* [WHAT TO WORK ON]: Only the lines from the one containing "Task: Focus the Email input field" through the last line of the data are to be written out, exactly and in full.
==== DATA FOR REVIEW ====
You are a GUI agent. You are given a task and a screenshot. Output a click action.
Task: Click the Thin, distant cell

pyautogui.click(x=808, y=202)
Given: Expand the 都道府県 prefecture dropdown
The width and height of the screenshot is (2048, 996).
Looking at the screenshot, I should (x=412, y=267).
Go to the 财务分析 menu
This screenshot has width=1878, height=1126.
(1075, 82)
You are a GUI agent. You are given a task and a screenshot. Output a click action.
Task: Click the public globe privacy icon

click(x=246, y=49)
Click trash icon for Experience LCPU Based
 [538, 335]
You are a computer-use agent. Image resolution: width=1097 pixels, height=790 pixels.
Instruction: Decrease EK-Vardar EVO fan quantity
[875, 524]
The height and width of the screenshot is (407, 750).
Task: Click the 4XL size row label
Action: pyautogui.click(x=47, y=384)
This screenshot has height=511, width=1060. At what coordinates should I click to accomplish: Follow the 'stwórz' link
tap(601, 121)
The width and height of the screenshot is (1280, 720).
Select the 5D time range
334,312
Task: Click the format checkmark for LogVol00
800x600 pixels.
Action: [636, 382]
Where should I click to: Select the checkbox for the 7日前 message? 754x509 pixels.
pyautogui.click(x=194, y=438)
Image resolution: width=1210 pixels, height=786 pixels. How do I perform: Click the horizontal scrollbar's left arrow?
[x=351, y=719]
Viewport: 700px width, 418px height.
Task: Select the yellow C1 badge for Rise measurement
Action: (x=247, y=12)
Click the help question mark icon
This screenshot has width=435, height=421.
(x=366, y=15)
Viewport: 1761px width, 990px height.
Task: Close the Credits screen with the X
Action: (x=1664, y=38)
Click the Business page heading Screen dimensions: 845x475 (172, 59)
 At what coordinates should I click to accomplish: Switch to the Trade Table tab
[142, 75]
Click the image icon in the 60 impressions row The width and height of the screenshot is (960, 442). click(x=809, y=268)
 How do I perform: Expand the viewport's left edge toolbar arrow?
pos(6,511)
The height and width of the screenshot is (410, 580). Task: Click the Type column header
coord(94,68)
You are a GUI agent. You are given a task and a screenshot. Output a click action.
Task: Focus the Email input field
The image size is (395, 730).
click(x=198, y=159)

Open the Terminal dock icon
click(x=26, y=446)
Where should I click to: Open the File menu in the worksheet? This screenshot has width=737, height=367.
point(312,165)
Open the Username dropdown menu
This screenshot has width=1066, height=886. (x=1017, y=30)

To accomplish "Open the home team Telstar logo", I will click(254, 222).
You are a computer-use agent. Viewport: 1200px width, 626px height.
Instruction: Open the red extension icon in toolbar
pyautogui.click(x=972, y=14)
====
* [REPLY TO THE TASK]:
Task: Focus the Email input field
The image size is (395, 730).
click(x=198, y=159)

Open the Terminal dock icon
click(x=26, y=446)
Where should I click to: Open the File menu in the worksheet? This screenshot has width=737, height=367.
point(312,165)
Open the Username dropdown menu
This screenshot has width=1066, height=886. (x=1017, y=30)

To accomplish "Open the home team Telstar logo", I will click(254, 222).
You are a computer-use agent. Viewport: 1200px width, 626px height.
Instruction: Open the red extension icon in toolbar
pyautogui.click(x=972, y=14)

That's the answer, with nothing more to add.